What should you include on your Tech CV/Resume
A CV needs to be digestible but still stand out from the crowd… so what makes a good CV?
In this video recruiters James Allen, Luke Parkinson, Danny Arnold and Johnnie Savva discuss common questions such as how much information should you include about yourself, your hobbies, and your interests.
Will this differ for a Data role? Should there be more focus on project work? How your function fits into a wider team?
Check out our video to find out more….
What sections do we want to see on the CV? So what should we make sure that is definitely included and what should we maybe leave out? For me, I like a bit of an about me section about the candidate, maybe a bit of an overview of them, work experience, the technology used, and then maybe an educational/ vocational section.
I’d say that they are the standard ones that you expect to see.
I think for data I would, I would drop in there and say that it’s really important that you explain how you’re fitting into the team and where your responsibilities lie because a technical overview is not maybe as vast as it is, I don’t want to separate it too much because there are elements that are very much the same. If you start getting senior Lead/Data scientist how you contribute on the analytical front and that is slightly different.
So, my advice on that front would be, where did you sit in the team? How were you crafted? How did you impact these projects? Because when you stop going through the keyword run, it doesn’t say as much, maybe as if you were to say I’m a Java specialist or a senior Java engineer, and here is what I’ve done. There are elements to that, but Data Scientists, they’re using as many tools as possible to get the job done.
that’s the slight variation I would give on that. But I think everything you said there, is spot on. I would add in there. Sorry, I’d like to hear everyone’s vote I’ve never actually asked before; Photos, what’s everyone’s view on photos?
Well, I don’t mind the photo.
I don’t think it’s a necessity anymore. Well, I don’t think it ever was, I would never advise putting one just because it has never been asked for by a client.

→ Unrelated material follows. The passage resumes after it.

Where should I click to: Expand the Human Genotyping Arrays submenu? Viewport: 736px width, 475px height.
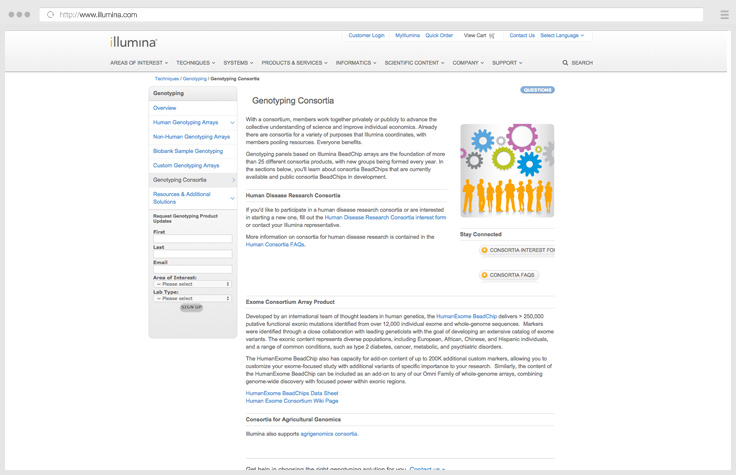232,123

I’ve never been advised by clients to make sure there are no photos on there. I think that one is completely down to the candidate’s preference. Do you want a photo on there or not. I’m not going to make sure they’ve got one or I’m not going to say I’ve got to take it off.
The way we present ourselves in our format, doesn’t warrant a photo, but receiving one, I do think it does make it stand out a little bit more. I don’t know why. It’s just because you can kind of see what they look like, A nice person to give you a bit of unconscious bias.
It might Also almost break the ice for that hiring manager if they can see the person. They’re going to be I mean, we’ll go on to talk about it, but interview processes and stuff like that. If they already know what a person looks like, it might make that first that first sort of interaction a little bit easier
It’s the human element.
But then the flip side is they will have a LinkedIn profile anyway, which has a photo of them on it. So there will always be some sort of image of them somewhere to be found.
I think horses for courses. You two dashing lads… photo. Us two, no photo
Yeah, we’d put the clients off. All right. So just to recap on our CV and what to add in; making sure it’s relevant, selling yourself, explaining exactly what you’ve done in projects and you know, the management task that you spoke about the sections, like the about me section, work experience, technology’s used any vocational education. And pictures? It’s up to you.